The source code is available on Github. I used Python 3.8 and Tensorflow 2.3.
Transfer Learning
Transfer learning is a popular technique to improve the accuracy of your model. You take a model that was trained by someone else for a different task and reuse it.
The first time I heard about transfer learning, I was confused. How can you reuse a model that someone else trained for a different purpose? I found out that the answer lies in the way a convolutional network works.
Remember that we had three convolutional layers in the TensorFlow model of the previous article? What happens during training is that TensorFlow trains each convolutional layer for specific features of images.
In 2013, Matt Zeiler and Rob Fergus published "Visualizing and Understanding Convolutional Networks." This paper showed how to visualize the weights of the neural network learned in each model layer. See below the visualization of the first layer and last layer of a CNN. The block on the top left is a visualization of the weights, while the rest show the layer’s activation during training.

If you look at the other layers of the CNN visualization, you see that each layer detects more specific features of images. With our CNN, the last layer’s visualization contains specific parts of a dog or cat. See below the visualization of Layer 5 from the Matt Zeiler report.

With Transfer Learning, we reuse the layers of the CNN model that are generic for all images. For example, this means that we keep the first 70 layers of an existing model and add and retrain new layers.
Now that you know what Transfer Learning, we will implement it using TensorFlow Keras.
Transfer Learning with TensorFlow Keras
TensorFlow Keras contains several built-in models that you can use for Transfer Learning. I will use the Inception V3 deep learning model to improve my model.
The Inception V3 model contains 159 layers and 23 million parameters. This is larger than our own CNN model, with nine layers and 9 million parameters. Hopefully, this will increase the accuracy of our model.
We will create the model differently than before. We are not using the Sequential
class, but we make and use an instance of the InceptionV3
model.
The input_shape
is still the same (150x150x3).
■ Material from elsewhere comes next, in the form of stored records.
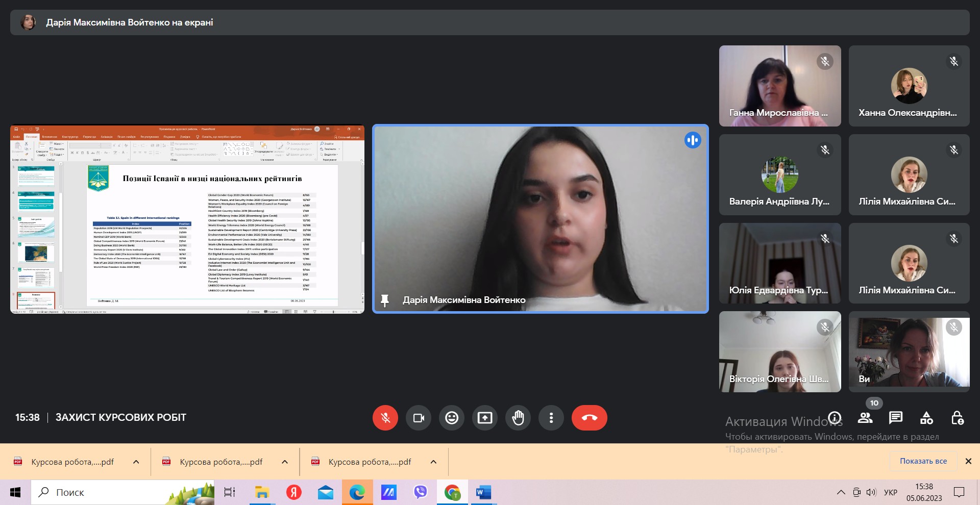
Task: Open the chat messages panel
Action: 896,418
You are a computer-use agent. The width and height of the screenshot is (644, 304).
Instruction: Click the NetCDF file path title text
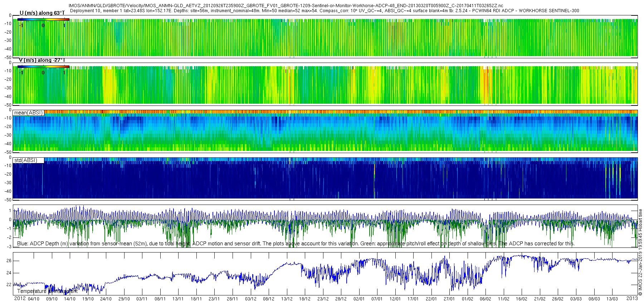286,6
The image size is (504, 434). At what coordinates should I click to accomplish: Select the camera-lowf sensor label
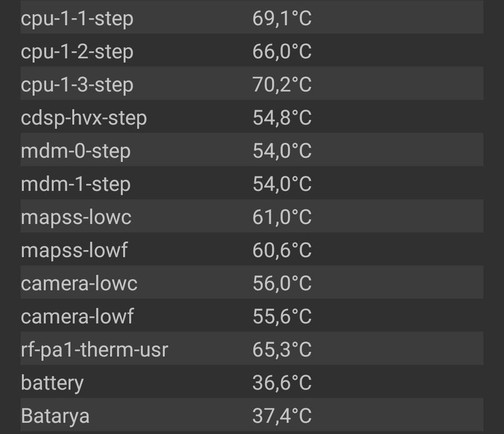tap(77, 317)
To prevent retraining the existing layers, we lock all the layers by setting each layer’s trainable
property to False
.
The last row prints a summary of the model. You may have to scroll a lot because, as we said before, the model consists of 192 layers.
Adding trainable layers
We have to add additional layers to train the model using our cats and dogs images. We add our trainable layers after the 130th layer of the InceptionV3 model. This layer is called "mixed7", see the printed model summary.
We retrieve this layer using its name and then add our trainable layers.
We add a Flatten, hidden Dense, and a Dense output layer. We then create the model using the existing constructed layers_out
layers. From this part on, compiling and training the model is the same as before.
As you can see, I am still using ImageDataGenerators and Image Augmentation to feed the training images to the pipeline. See my previous article for more information.
We train the model for 100 epochs.
Resulting Training Accuracy and Validation Accuracy
We see that when we compare these results against our convolutional network results, we see that both the training and validation accuracy starts higher 0.9 vs. 0.6.

We also see that the validation accuracy starts higher than the training accuracy, but after 60 epochs, it starts to decrease. This pattern again looks like overfitting.


Creating and submitting a prediction
We see that if we create a prediction and submit it to Kaggle, our score is 0.18834. The best score using our CNN with Image Augmentation was 0.26211. So it got quite a bit better. This will get us in 762nd place on the public leaderboard. A jump of 71 places!

Optimizing the model
Can we optimize the model even further? One thing we can use is Dropout layers. The basic idea is to change some activations to zero at training time randomly. This can help to prevent overfitting.
The technique was first introduced by Nitish Srivastava et al. in "Dropout: A Simple Way to Prevent Neural Networks from Overfitting". The figure below shows visually what happens with a Dropout layer.

We add the Dropout layer just before our Dense layer. I set the amount of Dropout to 20% (0.2) on line nine.
The rest of the code stays as is. We again train the model for 100 epochs and visualize the accuracy and loss.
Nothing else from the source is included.